The Go service acts as the entry point for all client requests. It validates input, enforces rate limits, and routes to the appropriate backend:

package main

import (
    "context"
    "encoding/json"
    "log"
    "net/http"
    "time"

    "github.com/go-chi/chi/v5"
    "github.com/go-chi/chi/v5/middleware"
    "github.com/go-chi/httprate"
)

type QueryRequest struct {
    Question  string `json:"question" validate:"required,min=3"`
    SessionID string `json:"session_id" validate:"required,uuid"`
}

type QueryResponse struct {
    Answer  string   `json:"answer"`
    Sources []Source `json:"sources"`
    Latency float64  `json:"latency_ms"`
}

func main() {
    r := chi.NewRouter()

    r.Use(middleware.Logger)
    r.Use(middleware.Recoverer)
    r.Use(middleware.Timeout(30 * time.Second))
    r.Use(httprate.LimitByIP(100, 1*time.Minute))

    r.Post("/api/v1/query", handleQuery)
    r.Get("/api/v1/health", handleHealth)
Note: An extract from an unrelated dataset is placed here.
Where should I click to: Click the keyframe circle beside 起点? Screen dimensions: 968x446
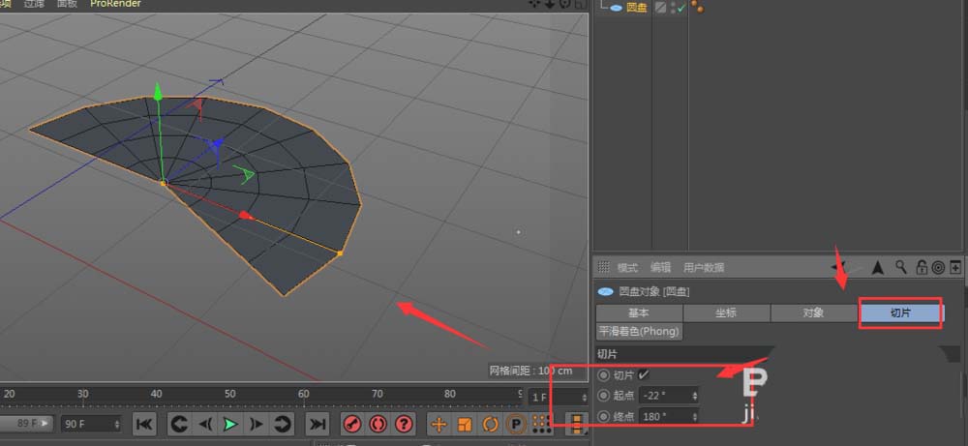(x=604, y=396)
    log.Println("Starting server on :8080")
    http.ListenAndServe(":8080", r)
}

func handleQuery(w http.ResponseWriter, r *http.Request) {
    start := time.Now()

    var req QueryRequest
    if err := json.NewDecoder(r.Body).Decode(&req); err != nil {
        http.Error(w, "Invalid request body", http.StatusBadRequest)
        return
    }

    // Call Python RAG service
    ctx, cancel := context.WithTimeout(r.Context(), 10*time.Second)
    defer cancel()

    answer, sources, err := callRAGService(ctx, req.Question, req.SessionID)
    if err != nil {
        http.Error(w, "Failed to process query", http.StatusInternalServerError)
        return
    }

    resp := QueryResponse{
        Answer:  answer,
        Sources: sources,
        Latency: float64(time.Since(start).Milliseconds()),
    }

    w.Header().Set("Content-Type", "application/json")
    json.NewEncoder(w).Encode(resp)
}

Communication Between Services

The Go gateway communicates with the Python service via gRPC for low-latency calls and Redis pub/sub for async jobs:

syntax = "proto3";

package ai;

service RAGService {
  rpc Query (QueryRequest) returns (QueryResponse);
  rpc IngestDocument (IngestRequest) returns (IngestResponse);
}

message QueryRequest {
  string question = 1;
  string session_id = 2;
  int32 max_results = 3;
}

message QueryResponse {
  string answer = 1;
  repeated Source sources = 2;
  float confidence = 3;
}

gRPC gives us:

Type-safe contracts between services
Streaming for large responses
~10x faster than REST for inter-service communication
Auto-generated client code in both Go and Python

Cost Optimization

LLM API calls are expensive. Here’s how we reduced costs by 60%:

Caching — Cache identical queries in Redis with a 1-hour TTL
Smaller models for routing — Use GPT-3.5 to classify the query type, only use GPT-4 for complex reasoning
Chunking strategy — Smaller, more precise chunks mean fewer tokens in the context window
Embedding caching — Don’t re-embed documents that haven’t changed

import hashlib
import redis

class CachedRAG:
    def __init__(self, rag_service, redis_client: redis.Redis):
        self.rag = rag_service
        self.cache = redis_client

    def query(self, question: str) -> dict:
        cache_key = f"rag:{hashlib.sha256(question.encode()).hexdigest()}"

        cached = self.cache.get(cache_key)
        if cached:
            return json.loads(cached)

        result = self.rag.query(question)
        self.cache.setex(cache_key, 3600, json.dumps(result))
        return result

Deployment

Both services run in Docker containers orchestrated with Docker Compose in staging and Kubernetes in production:

services:
  gateway:
    build: ./gateway
    ports:
      - "8080:8080"
    environment:
      - RAG_SERVICE_URL=rag:50051
      - REDIS_URL=redis://redis:6379

  rag:
    build: ./rag-service
    environment:
      - OPENAI_API_KEY=${OPENAI_API_KEY}
      - CHROMA_PATH=/data/chroma
    volumes:
      - chroma_data:/data/chroma

  redis:
    image: redis:alpine

This architecture has scaled well for us. The Go gateway handles 5000+ req/s on a single instance, and the Python RAG service processes queries in under 2 seconds including the LLM call.